When Thomas Duncan, a Liberian national, became the first person in the U.S. to be diagnosed with Ebola, it set off alarm bells. Some Americans thought of Ebola as a disease that happened to people in countries far away. That wasn’t the case anymore.
But while the current reality of Ebola is unsettling—and the disease remains potentially deadly—the biopharmaceutical industry and its partners in government health agencies and research centers have been working for years to solve global puzzles like Ebola and countless other threats, just as they did with specters like smallpox, polio, measles or HIV/AIDS, which have all been cured or are treatable conditions today.
Here’s what’s being done:
There are eight potential vaccines and treatments in clinical trials and at least 23 more moving through preclinical or earlier studies around the world. The U.S. National Institutes of Health’s (NIH) Vaccine Research Center and GlaxoSmithKline (GSK) are co-developing a vaccine for the prevention of Ebola infection with initial data from the Phase I (of III) trials expected by the end of the year. In addition, Johnson & Johnson has announced a commitment of up to $200 million to accelerate and expand the clinical testing and production of its Ebola vaccine regimen. Currently in preclinical testing, the vaccine regimen is set to enter into clinical trials in early 2015. Merck recently announced that they have licensed rights to NewLink Genetic Corp’s promising vaccine candidate, which is expected to help boost production of the experimental medicine and speed the development timeline.
While it typically takes at least a decade of research and development and an average of $2.6 billion to bring a medicine to patients, biopharmaceutical research companies are working hand in hand with global health organizations (including the NIH and FDA) to assess the safety and effectiveness of new potential treatments. They are also looking for ways to effectively scale-up the manufacturing of these complex medicines. For example, Amgen is working closely with the Bill and Melinda Gates Foundation to explore innovative ways to increase production of a promising experimental medicine from Mapp Pharmaceutical.
Biopharmaceutical researchers are working to address a number of challenges, says Ripley Bayou, M.D., head of GSK’s Ebola Vaccine Research.
“The challenge is to show that this vaccine is safe and [provokes an immune response] in a very short period of time,” he says. “To get answers [quickly] without sacrificing quality.”
Researchers are also focusing on the development of therapies that can treat patients who have already been exposed to Ebola.

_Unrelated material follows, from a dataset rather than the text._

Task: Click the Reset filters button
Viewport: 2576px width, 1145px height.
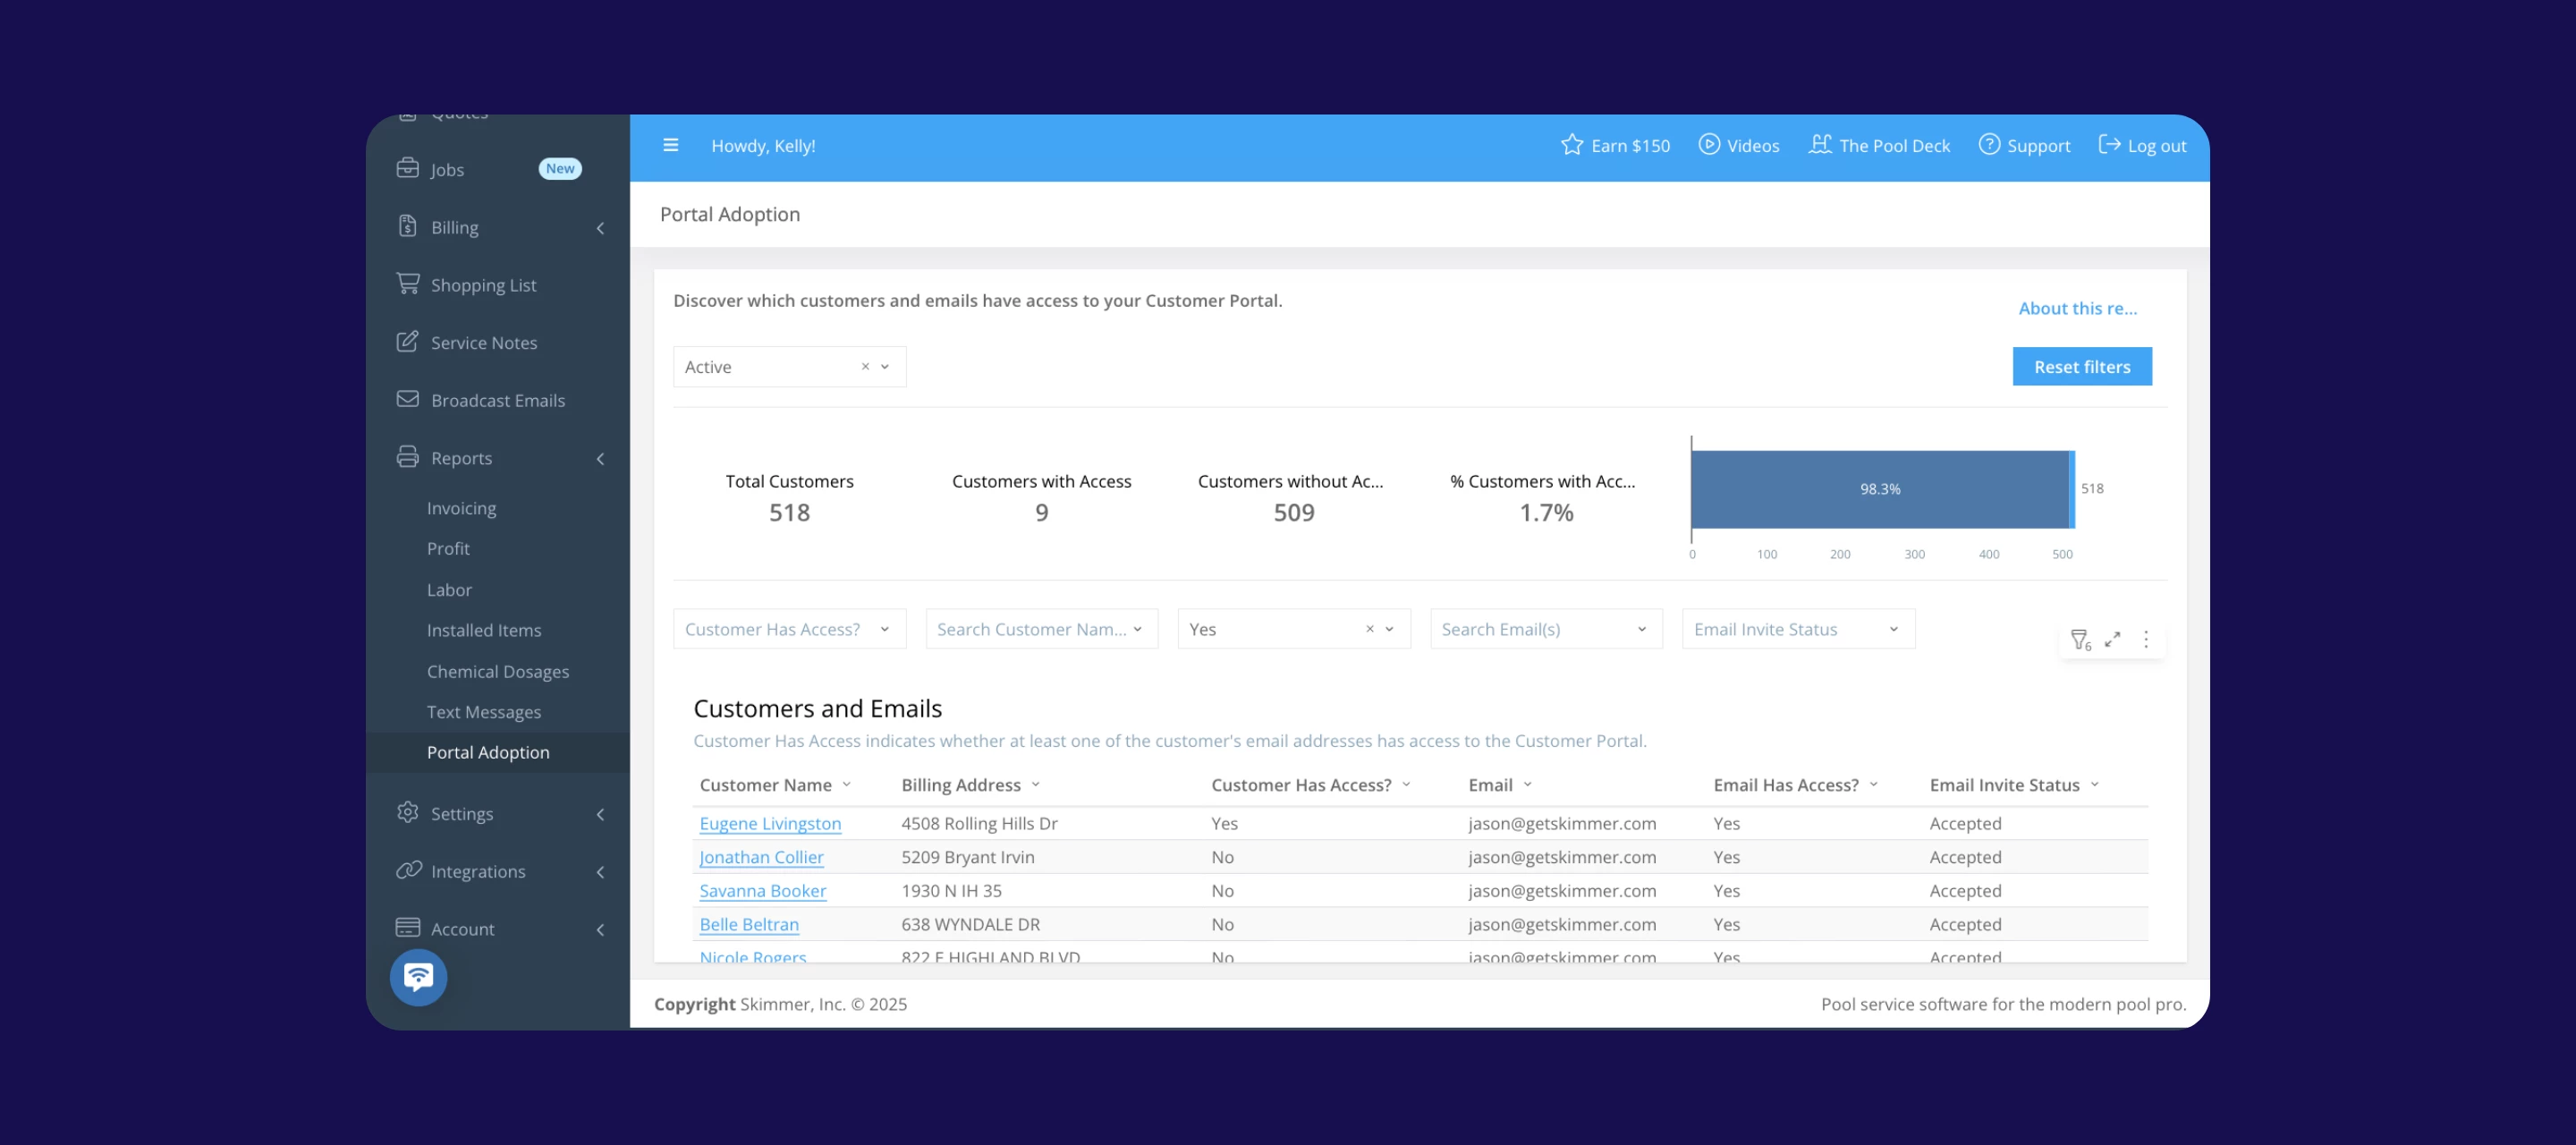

There is a particular emphasis on providing treatments for healthcare workers, who have made up 10 percent of all Ebola deaths to date.

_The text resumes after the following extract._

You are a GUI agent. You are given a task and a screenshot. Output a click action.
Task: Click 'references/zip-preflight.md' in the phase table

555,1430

“Right now, physicians and nurses are working on the ground in Africa to help men, women and children infected with Ebola. They are putting themselves at grave risk to deliver good healthcare to others,” says Paul Stoffels, M.D. chief scientific officer at Johnson & Johnson. “Providing them—and all the people at risk of infection in Africa and abroad—with protective vaccines, new medicines and basic healthcare supplies, can help stop the sweep of Ebola infection across Africa and ensure it doesn’t significantly impact the rest of the world.”
Biopharmaceutical companies are teaming up with organizations like Map International to provide food, medical supplies and health care support. Medical nonprofits like Project HOPE and Direct Relief play critical roles as well; these organizations are providing West Africa with donated medicines, supplies and financial support, while working with the Centers for Disease Control and Prevention (CDC), the World Health Organization and NIH to coordinate efforts to streamline the response to the disaster and learn how to better prepare for—or even prevent—future disease outbreaks.